> N2 : Les violets concèdent le nul à domicile

Rédigé le 09/10/2017.

Après deux formalités contre les derniers du classement, la réserve sélestadienne s’est cassée les dents contre Saint-Brice-Courcelles en concédant le nul à domicile.

Si les Sélestadiens restent les derniers invaincus au bout de trois journées en compagnie du leader messin, ils sont passés tout près de la correctionnelle. Il leur a d’abord fallu déployer de gros efforts pour arracher l’égalisation à quelques secondes de la fin. Menés 26-29 à un peu plus de 3’30” du coup de sifflet final, les Violets ont eu le mérite de ne pas lâcher et d’arriver à revenir sur les Champenois. Nicolas Maucieri, par deux fois, et son capitaine Julien Da Silva, ont permis aux Alsaciens d’éviter une première défaite.

« La copie est à revoir »

« On revient de loin, souffle Thierry Demangeon, leur entraîneur, pas très content de la prestation de ses joueurs. La copie est à revoir. On s’en sort plutôt bien. »

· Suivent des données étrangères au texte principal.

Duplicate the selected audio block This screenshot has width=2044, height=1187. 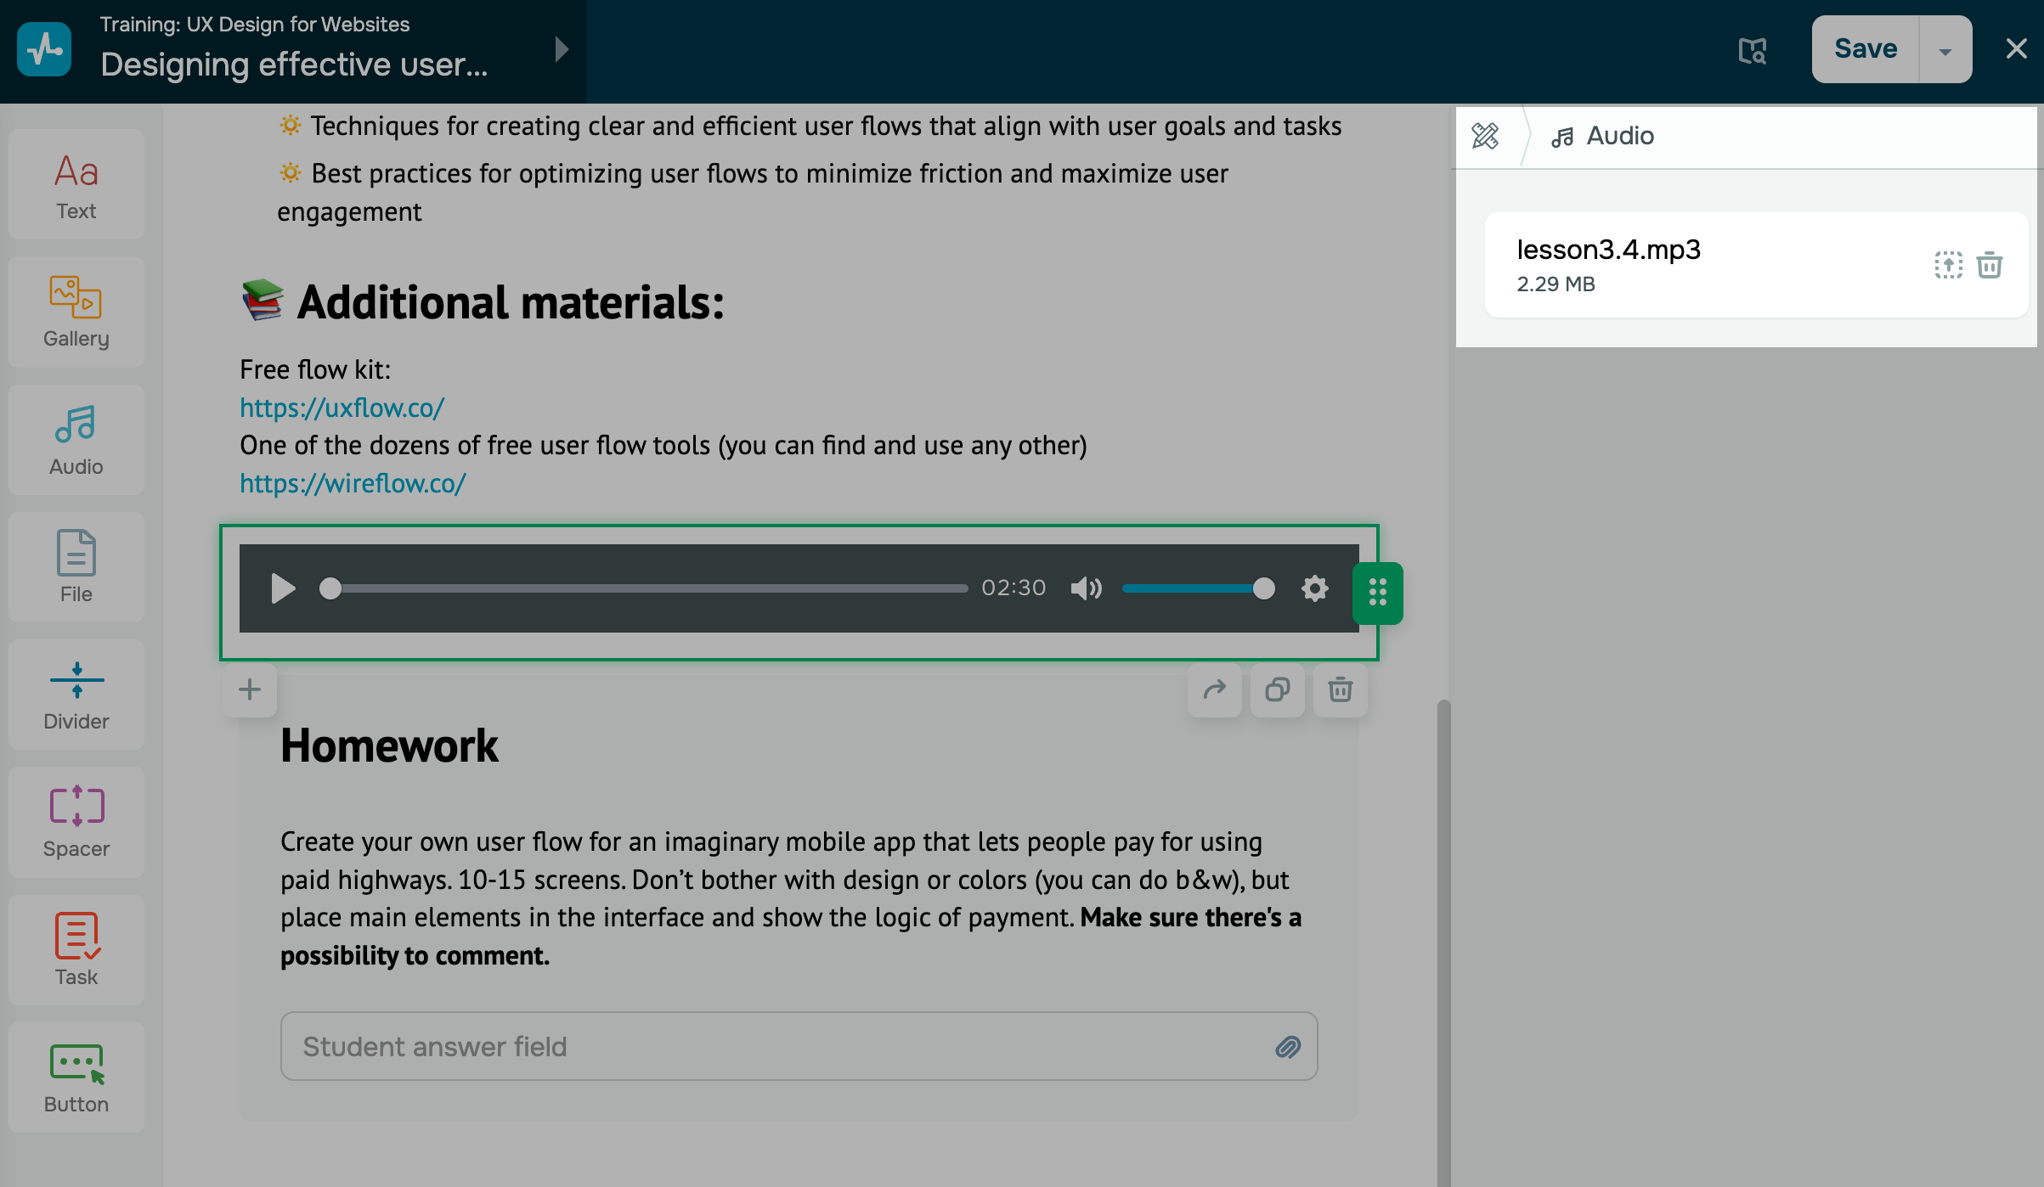click(x=1277, y=689)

D’autant qu’il s’en est fallu d’un rien, une seconde à peine, pour que le dernier enclenchement visiteur ne gâche complètement la soirée. Heureusement, la sirène a retenti avant que la balle n’entre dans le but de Hugo Kriszt. Cela aurait été trop dur.

Mais c’est ce qui pendait au nez d’une équipe qui n’a pas montré sa face la plus brillante. Loin de là. « C’est la première fois que nous accumulons autant de déchet. Vingt pertes de balle dont douze rien qu’en première période, c’est beaucoup trop », regrette le coach violet.

C’est à se demander comment son équipe a fait pour virer en tête à la pause (16-14). Car, malgré ce gâchis, Sélestat a su inverser une situation plutôt compromise (8-11, 18e ) en terminant la première période en trombe (8-3).

« Je pensais que le temps allait jouer en notre faveur, car nos adversaires ont donné l’impression de tirer la langue. » Thierry Demangeon avait vu juste puisqu’à la 37e quand l’écart est monté à +3 pour son équipe (20-17). La suite lui a donné tort. Après l’égalisation (21-21), Saint-Brice-Courcelles a mené la danse jusque dans les toutes dernières minutes.

Il faudra rectifier le tir dans quinze jours à Folschviller.